Primeros ataques piratas a la villa de San Cristóbal de La Habana (I)

Las fortalezas de La Habana. Foto: https://onlinetours.es/blog/post/645/las-fortalezas-de-la-habana.

En las primeras décadas del siglo XVI, Cuba era una isla paupérrima, totalmente eclipsada por el fasto de los virreinatos del Nuevo Mundo y prácticamente desierta, pues sus pobladores la utilizaban como trampolín para emigrar hacia las tierras continentales en busca de mejor fortuna. Solo existían en Cuba ocho pueblos de blancos y únicamente San Cristóbal de La Habana y Santiago de Cuba mantenían una población estable.

En 1515, la población blanca no alcanzaba el millar de individuos, la mitad de ellos ubicados en la villa de San Cristóbal, cuyo último y definitivo asentamiento tras un largo peregrinar no ocurrió hasta 1519. Había en la Isla menos de tres millares de esclavos negros, mulatos y mestizos. Los indígenas no sobrepasaban los dos millares. En aquel tiempo, la ciudad más importante era Santiago y allí tenía su residencia el Gobernador.
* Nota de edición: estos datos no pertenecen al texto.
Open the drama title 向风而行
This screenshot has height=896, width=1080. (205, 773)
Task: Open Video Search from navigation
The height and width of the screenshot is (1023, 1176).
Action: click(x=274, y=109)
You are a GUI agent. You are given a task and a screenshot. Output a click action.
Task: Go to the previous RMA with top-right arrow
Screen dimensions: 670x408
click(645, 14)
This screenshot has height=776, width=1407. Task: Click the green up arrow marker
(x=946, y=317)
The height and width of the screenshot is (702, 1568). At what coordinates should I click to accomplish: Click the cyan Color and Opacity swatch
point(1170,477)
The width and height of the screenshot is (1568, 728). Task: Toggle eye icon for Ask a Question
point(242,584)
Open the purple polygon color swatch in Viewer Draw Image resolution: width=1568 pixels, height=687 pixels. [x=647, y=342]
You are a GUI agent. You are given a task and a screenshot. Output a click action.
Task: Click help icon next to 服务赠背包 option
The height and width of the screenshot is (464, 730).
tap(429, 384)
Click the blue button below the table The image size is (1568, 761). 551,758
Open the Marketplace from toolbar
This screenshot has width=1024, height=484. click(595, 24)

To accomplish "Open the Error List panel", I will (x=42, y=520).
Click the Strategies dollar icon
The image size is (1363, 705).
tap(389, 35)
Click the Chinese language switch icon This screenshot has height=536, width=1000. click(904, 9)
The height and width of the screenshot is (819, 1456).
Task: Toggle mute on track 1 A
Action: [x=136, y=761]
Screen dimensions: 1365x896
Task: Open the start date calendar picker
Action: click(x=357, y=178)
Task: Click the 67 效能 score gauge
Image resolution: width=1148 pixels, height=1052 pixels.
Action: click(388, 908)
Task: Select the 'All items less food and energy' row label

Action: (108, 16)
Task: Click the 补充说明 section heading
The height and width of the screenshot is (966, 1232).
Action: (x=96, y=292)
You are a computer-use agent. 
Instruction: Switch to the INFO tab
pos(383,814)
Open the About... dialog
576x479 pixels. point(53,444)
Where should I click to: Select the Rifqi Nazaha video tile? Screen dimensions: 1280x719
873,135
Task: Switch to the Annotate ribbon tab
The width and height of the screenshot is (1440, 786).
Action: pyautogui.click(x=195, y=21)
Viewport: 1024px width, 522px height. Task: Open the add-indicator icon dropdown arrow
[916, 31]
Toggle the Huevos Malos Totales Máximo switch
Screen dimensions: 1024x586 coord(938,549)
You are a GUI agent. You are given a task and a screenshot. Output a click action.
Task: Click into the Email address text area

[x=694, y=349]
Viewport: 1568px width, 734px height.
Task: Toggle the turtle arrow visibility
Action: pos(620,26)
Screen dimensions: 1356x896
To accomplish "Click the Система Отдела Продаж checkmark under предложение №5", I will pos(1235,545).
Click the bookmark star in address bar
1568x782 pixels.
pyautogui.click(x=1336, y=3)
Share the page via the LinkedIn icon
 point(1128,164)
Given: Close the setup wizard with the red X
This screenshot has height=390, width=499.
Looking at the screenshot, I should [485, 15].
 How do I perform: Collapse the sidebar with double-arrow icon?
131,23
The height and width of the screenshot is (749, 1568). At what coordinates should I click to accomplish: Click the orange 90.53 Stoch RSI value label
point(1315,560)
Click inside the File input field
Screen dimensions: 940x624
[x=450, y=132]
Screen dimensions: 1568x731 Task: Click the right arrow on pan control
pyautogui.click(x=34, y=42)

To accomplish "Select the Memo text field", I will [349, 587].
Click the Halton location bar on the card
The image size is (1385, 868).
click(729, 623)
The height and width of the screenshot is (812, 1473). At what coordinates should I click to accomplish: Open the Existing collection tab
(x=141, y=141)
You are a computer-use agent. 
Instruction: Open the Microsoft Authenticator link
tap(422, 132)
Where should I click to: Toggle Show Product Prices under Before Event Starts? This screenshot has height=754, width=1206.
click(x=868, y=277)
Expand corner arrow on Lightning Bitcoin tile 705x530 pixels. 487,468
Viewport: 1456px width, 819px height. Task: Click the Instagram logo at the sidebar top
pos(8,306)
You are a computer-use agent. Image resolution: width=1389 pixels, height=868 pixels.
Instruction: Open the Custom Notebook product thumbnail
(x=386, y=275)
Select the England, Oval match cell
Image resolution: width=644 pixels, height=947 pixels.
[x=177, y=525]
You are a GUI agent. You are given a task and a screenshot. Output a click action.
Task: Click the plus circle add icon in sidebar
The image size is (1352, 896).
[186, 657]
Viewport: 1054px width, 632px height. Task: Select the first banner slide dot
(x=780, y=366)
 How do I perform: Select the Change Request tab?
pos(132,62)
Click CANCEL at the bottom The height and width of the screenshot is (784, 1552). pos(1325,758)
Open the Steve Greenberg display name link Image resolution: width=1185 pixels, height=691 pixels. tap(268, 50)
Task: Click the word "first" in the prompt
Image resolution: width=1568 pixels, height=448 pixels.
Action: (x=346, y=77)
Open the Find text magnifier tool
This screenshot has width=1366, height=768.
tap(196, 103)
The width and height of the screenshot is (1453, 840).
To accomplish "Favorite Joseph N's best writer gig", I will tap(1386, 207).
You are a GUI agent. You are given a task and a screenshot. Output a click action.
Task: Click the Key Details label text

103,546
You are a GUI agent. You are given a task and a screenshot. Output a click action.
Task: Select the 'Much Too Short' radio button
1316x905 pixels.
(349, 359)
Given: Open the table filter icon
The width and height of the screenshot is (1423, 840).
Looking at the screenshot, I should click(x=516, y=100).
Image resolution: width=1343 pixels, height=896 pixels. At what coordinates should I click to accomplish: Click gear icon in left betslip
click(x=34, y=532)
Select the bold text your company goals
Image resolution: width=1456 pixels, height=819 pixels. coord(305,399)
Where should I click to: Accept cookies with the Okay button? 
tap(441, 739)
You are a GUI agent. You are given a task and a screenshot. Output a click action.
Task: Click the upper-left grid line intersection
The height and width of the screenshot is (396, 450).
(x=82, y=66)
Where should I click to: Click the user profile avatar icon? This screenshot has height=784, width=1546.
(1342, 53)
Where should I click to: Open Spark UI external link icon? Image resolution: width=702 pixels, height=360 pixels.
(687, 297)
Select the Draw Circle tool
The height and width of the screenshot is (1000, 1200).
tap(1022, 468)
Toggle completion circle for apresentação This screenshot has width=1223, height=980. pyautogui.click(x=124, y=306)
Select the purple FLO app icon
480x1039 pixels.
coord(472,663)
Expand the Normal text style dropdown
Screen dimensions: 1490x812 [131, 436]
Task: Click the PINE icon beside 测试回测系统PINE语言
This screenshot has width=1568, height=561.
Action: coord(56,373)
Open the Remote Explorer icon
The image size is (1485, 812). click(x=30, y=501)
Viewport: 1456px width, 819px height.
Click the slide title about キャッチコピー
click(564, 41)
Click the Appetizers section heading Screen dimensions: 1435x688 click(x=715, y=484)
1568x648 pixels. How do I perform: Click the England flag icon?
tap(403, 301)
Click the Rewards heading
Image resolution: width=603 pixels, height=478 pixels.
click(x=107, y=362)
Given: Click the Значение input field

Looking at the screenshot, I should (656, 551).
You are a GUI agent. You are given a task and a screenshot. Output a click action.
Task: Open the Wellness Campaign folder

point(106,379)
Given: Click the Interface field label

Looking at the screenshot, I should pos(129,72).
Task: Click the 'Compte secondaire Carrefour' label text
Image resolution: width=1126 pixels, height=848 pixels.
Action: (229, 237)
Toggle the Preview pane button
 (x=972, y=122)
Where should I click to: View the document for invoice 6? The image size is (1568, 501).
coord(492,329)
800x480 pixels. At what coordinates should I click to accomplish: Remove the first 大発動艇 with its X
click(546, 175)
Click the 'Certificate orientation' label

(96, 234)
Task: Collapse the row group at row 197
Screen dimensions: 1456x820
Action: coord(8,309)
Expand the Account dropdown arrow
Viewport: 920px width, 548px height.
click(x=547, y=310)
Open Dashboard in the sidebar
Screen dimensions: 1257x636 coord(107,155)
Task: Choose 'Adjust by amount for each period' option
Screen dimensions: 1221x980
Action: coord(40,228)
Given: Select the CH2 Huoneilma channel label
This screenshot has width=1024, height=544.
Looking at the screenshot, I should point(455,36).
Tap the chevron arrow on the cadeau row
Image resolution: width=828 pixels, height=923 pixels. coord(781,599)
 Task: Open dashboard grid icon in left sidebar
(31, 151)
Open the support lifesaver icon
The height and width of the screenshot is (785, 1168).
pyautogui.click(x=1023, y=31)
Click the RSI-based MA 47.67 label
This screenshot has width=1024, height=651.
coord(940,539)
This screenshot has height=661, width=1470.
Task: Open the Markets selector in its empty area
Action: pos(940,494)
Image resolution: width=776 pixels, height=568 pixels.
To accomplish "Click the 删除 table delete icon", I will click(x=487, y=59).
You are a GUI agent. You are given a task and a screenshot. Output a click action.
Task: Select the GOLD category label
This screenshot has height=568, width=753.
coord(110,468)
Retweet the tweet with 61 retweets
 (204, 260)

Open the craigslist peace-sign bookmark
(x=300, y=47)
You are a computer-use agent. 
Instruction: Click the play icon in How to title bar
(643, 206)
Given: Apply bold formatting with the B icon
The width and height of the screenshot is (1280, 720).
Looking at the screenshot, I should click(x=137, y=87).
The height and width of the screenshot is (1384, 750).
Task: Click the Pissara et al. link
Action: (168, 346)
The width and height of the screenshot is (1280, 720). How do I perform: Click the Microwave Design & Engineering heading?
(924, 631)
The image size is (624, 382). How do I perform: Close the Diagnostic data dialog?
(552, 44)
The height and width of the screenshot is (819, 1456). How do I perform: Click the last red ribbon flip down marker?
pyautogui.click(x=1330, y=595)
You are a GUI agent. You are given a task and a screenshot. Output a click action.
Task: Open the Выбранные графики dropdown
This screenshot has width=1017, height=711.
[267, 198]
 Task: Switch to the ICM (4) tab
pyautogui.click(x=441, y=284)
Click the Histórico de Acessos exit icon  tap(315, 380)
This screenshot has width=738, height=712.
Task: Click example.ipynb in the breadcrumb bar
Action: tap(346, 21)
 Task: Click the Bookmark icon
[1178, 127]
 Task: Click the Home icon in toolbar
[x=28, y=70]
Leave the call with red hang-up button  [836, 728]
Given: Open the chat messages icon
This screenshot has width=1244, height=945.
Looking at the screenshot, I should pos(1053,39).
España y Francia se encontraban en guerra, y el rey francés Francisco I estaba resentido con el Papa Borgia por la división que este había hecho del Nuevo Mundo, en la que las tierras descubiertas en esa parte del globo terráqueo quedaban bajo el dominio de España y Portugal, y como represalia comenzó a expedir patentes de corso a todos los marinos que estuvieran dispuestos a hostigar a las nuevas colonias españolas. Desde finales de la década de 1530, piratas y corsarios merodeaban en las aguas del Caribe y se habían adueñado del litoral antillano, liderados por los franceses Hallebarde y Roberval.

Un posible primer ataque a Cuba habría ocurrido en 1537, y en 1543 el filibustero Roberval llevó a cabo un ataque conjunto a Santiago y San Cristóbal, a la que llegó tras desembarcar por la caleta de San Lázaro. En 1550 La Corona dispuso que los gobernadores de la Isla trasladaran su residencia a San Cristóbal, y en 1555 se produjo el más sangriento ataque a ella, de nuevo protagonizado por un francés, el corsario Jacques de Sores, normando y hugonote, apodado por su extrema crueldad El Ángel Exterminador.

Mapa de La Habana de 1576. Foto: Cubaperiodistas.
Mapa de La Habana de 1576. Foto: Cubaperiodistas.

Sores no era un pirata cualquiera, descendía de vikingos (históricamente los depredadores más sanguinarios del mar) y era un militar experimentado que había combatido en la campaña de La Rochelle, donde se destacó por su valor, tras lo cual se puso a las órdenes del rey de Francia, quien en reconocimiento a sus servicios le expidió una patente de corso. Durante un tiempo, Sores fue lugarteniente de Francois Leclerc, primero de una larga serie de piratas conocidos por el célebre mote de Pata de Palo, y juntos asolaron varias plazas españolas en el Caribe.

Los historiadores no se ponen de acuerdo sobre cuántas naves trajo Sores para su aventura cubana, pero parece cierto que, tras un ataque particularmente cruento a Puerto Príncipe -donde cometió terribles desmanes, entre los cuales estuvo la violación de las mujeres de la localidad, a quienes después abandonó a su suerte en Cayo Coco-, se dirigió a San Cristóbal al mando de 200 arcabuceros y otros piratas bien armados, desembarcó en la costa habanera y, sin hacer uso del Camino de la Playa donde estaba enclavada La Fuerza Vieja, única construcción defensiva que existía entonces en la villa, entró por el monte y llegó a la población atravesando las haciendas que la rodeaban. Tampoco se sabe con certeza si venía buscando supuestas y fabulosas reservas de oro o si su intención era secuestrar a las personas más importantes de la localidad y pedir rescate por ellas. Probablemente, abrigaba los dos propósitos.

Gobernaba entonces la villa Pérez de Angulo, y Juan de Lobera fungía como Regidor del Cabildo. Las condiciones defensivas de San Cristóbal eran prácticamente inexistentes, pues La Fuerza Vieja era una construcción inútil.